Infective endocarditis (IE) is a potentially fatal disease that is primarily caused by Staphylococci and Streptococci. The HACEK group of bacteria (Hemophilus species, Aggregatibacter species, Cardiobacterium hominis, Eikenella corrodens, Kingella kingae) account for only 1-3% of reported IE cases. IE has long been known to cause glomerulonephritis. The most common histologic patterns seen are crescentic and diffuse proliferative glomerulonephritis. Notably, membranoproliferative glomerulonephritis (MPGN) is one of the less common patterns seen with IE. We present a rare case of MPGN associated with Haemophilus parainfluenzae endocarditis. A 56-year-old male with no significant past medical history presented to a local hospital with complaints of fever, night sweats, dyspnea, diarrhea, and dark urine for about a month.
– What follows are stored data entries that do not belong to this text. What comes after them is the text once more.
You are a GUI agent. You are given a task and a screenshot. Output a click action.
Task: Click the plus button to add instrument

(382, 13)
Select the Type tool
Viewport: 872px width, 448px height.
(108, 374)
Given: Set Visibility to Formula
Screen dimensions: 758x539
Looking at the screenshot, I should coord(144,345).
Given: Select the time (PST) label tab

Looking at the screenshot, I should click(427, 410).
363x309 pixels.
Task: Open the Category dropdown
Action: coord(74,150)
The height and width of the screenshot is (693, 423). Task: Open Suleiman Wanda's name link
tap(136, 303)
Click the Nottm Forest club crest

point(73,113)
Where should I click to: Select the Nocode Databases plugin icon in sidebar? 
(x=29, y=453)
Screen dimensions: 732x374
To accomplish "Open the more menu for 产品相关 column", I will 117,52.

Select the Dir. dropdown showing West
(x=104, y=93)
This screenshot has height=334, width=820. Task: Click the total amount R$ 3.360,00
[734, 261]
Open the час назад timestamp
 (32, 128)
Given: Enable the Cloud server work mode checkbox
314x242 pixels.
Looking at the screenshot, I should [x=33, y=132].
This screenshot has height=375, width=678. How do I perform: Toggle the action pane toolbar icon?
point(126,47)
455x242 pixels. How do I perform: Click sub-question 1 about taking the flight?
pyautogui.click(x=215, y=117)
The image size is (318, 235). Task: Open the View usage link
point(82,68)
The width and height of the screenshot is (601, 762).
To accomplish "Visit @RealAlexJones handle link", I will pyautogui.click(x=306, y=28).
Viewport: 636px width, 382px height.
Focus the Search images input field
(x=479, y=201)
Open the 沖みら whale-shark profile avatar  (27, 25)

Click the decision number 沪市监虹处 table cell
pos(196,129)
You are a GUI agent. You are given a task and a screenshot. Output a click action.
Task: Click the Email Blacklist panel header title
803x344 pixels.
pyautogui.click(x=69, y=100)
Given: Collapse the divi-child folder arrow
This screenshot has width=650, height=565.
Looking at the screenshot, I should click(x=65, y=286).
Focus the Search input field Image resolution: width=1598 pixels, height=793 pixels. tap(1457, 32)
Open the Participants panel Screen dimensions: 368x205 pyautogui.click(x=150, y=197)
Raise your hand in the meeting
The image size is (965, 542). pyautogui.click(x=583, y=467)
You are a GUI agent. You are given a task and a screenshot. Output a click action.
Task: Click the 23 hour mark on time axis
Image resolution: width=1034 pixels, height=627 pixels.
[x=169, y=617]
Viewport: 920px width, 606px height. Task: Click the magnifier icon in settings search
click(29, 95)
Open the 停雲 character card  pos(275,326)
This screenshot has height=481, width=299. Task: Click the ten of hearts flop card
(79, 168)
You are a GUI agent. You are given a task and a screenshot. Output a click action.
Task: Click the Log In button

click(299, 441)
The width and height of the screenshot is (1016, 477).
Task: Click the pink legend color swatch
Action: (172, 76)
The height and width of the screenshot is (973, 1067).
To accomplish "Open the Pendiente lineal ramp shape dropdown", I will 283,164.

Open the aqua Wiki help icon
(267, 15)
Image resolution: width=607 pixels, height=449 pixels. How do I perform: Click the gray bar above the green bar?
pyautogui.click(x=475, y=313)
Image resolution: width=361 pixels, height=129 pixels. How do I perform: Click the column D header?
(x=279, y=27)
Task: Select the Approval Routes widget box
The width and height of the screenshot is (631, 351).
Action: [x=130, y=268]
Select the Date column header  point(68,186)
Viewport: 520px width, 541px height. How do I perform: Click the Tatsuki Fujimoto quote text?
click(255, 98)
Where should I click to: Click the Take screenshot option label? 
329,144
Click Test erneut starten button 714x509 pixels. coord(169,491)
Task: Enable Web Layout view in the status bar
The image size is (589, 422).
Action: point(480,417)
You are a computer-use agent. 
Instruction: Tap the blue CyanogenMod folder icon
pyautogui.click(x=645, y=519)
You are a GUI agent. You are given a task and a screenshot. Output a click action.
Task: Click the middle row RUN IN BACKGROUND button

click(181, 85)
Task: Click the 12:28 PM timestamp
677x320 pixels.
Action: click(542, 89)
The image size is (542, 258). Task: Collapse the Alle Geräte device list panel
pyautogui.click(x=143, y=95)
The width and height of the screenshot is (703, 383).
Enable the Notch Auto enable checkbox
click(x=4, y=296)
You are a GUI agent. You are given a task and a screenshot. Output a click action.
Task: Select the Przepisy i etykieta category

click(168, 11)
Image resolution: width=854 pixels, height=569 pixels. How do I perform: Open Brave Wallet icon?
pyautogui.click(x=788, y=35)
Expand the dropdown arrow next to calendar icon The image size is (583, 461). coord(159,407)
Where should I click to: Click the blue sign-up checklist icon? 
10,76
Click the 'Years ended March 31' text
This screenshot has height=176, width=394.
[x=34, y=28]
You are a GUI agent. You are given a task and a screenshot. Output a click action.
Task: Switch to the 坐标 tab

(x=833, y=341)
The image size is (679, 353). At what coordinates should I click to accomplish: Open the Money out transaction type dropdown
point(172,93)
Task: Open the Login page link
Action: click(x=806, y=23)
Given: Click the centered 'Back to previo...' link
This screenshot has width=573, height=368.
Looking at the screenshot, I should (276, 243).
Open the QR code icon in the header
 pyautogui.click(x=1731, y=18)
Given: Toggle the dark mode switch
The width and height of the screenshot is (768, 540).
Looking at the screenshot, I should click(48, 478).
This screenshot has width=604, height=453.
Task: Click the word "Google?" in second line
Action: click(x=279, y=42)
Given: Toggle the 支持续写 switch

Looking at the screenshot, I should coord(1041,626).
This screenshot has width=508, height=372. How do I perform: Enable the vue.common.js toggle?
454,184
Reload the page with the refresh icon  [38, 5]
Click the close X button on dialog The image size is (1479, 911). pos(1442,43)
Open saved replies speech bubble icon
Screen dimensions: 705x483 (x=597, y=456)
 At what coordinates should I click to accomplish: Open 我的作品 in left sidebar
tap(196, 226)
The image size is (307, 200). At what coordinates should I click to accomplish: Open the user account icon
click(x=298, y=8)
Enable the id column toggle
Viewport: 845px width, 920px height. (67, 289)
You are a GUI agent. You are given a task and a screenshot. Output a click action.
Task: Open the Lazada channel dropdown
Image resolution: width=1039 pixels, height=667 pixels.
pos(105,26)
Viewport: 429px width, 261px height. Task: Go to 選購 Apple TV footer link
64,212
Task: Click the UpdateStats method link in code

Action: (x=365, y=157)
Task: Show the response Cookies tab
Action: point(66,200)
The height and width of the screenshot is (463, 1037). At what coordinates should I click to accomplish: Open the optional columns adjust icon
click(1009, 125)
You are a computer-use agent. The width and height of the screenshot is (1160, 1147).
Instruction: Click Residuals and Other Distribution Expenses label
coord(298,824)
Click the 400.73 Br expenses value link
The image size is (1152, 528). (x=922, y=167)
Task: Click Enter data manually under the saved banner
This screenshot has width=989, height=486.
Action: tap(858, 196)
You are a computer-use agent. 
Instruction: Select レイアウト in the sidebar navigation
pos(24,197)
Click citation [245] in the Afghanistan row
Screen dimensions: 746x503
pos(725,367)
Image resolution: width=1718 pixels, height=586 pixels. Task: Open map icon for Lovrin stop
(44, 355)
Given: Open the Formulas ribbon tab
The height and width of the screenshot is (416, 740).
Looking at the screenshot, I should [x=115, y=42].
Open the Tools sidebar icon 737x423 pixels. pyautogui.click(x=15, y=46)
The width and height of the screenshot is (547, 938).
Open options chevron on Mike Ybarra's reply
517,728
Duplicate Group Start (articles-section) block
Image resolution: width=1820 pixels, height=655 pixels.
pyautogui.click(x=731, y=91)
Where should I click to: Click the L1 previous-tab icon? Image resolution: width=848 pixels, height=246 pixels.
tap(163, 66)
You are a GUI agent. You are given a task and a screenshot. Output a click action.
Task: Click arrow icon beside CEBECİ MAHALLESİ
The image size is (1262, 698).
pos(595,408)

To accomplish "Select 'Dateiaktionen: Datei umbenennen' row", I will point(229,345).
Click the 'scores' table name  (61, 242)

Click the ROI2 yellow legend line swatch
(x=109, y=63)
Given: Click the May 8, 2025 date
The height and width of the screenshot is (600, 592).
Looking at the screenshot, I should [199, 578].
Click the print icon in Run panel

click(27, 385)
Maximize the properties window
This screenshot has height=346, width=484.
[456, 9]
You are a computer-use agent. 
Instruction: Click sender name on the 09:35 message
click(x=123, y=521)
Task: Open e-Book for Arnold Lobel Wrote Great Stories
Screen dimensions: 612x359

He was found to have a hemoglobin of 4g/dL, requiring multiple transfusions. He also had bilateral pleural effusions and pulmonary edema. In the following days, he had worsening renal function and was transferred to our hospital for further workup. Initial labs showed anemia, thrombocytopenia, and leukocytosis. He had creatinine elevated at 5.28 mg/dL and a low estimated glomerular filtration rate (eGFR) of 12 mL/min/1.73m2. Urinalysis showed proteinuria, urine hemoglobin, urine white blood cells (WBCs), and red blood cells (RBCs). Blood cultures revealed H. parainfluenzae. Transesophageal echocardiogram (TEE) showed large vegetations with perforation of the mitral valve leaflet. Serology showed low complement levels. Renal biopsy displayed a membranoproliferative pattern of glomerulonephritis on light microscopy. The hepatitis panel was negative, as was the autoimmune workup. The patient was diagnosed with MPGN associated with H. parainfluenzae endocarditis. His complex clinical course required mitral valve replacement and aortic valve repair. He completed the course of antibiotics, with improvement in renal and cardiac function.